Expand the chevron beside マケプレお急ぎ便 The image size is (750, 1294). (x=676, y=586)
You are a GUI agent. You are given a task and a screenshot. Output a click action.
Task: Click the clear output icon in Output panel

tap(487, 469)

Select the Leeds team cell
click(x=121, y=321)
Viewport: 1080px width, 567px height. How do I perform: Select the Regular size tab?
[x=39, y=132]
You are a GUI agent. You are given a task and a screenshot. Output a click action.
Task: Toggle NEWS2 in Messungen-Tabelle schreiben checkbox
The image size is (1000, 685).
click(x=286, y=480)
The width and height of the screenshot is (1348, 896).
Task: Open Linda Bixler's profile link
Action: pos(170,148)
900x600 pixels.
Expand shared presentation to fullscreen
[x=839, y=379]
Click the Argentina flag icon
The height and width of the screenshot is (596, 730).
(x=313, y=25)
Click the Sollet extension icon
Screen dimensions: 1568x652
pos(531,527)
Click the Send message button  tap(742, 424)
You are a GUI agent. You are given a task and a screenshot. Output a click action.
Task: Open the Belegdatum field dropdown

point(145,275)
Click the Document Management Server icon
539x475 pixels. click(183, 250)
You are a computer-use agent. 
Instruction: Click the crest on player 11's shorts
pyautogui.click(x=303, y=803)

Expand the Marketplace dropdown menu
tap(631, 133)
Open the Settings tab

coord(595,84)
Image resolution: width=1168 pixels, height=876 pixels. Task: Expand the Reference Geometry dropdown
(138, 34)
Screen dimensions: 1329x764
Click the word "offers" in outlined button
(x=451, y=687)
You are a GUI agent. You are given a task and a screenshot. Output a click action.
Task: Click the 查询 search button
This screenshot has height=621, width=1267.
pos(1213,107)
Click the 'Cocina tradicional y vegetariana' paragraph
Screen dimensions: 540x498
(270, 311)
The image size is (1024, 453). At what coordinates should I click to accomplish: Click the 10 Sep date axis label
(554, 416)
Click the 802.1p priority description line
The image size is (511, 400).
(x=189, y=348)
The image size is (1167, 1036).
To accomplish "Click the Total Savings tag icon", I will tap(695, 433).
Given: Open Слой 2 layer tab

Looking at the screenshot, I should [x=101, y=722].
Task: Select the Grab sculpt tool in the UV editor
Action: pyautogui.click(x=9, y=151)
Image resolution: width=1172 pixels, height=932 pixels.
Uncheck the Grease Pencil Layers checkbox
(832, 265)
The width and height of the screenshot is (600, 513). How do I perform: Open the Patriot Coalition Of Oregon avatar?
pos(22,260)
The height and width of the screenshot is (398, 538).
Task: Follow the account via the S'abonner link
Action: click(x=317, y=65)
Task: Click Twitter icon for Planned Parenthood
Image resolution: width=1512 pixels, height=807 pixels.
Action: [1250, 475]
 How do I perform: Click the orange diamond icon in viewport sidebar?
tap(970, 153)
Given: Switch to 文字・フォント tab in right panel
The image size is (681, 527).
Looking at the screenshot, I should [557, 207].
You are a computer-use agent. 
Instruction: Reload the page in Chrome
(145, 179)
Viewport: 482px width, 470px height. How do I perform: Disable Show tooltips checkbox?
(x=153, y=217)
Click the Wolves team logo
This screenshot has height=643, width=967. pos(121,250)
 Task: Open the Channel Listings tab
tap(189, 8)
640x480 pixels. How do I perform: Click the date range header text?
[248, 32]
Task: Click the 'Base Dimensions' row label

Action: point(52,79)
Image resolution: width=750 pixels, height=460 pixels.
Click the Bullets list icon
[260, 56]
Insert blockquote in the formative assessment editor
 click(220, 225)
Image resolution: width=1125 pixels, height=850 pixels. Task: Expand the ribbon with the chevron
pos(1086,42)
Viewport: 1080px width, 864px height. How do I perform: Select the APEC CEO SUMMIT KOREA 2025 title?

## Goal of the exercise
The response should hold exactly the lines starting at the line with "Click the Document Management Server icon" and ending at the line with "Task: Click the 查询 search button", and no other line of the material above.

## Response to this exercise
Click the Document Management Server icon
539x475 pixels. click(183, 250)
You are a computer-use agent. 
Instruction: Click the crest on player 11's shorts
pyautogui.click(x=303, y=803)

Expand the Marketplace dropdown menu
tap(631, 133)
Open the Settings tab

coord(595,84)
Image resolution: width=1168 pixels, height=876 pixels. Task: Expand the Reference Geometry dropdown
(138, 34)
Screen dimensions: 1329x764
Click the word "offers" in outlined button
(x=451, y=687)
You are a GUI agent. You are given a task and a screenshot. Output a click action.
Task: Click the 查询 search button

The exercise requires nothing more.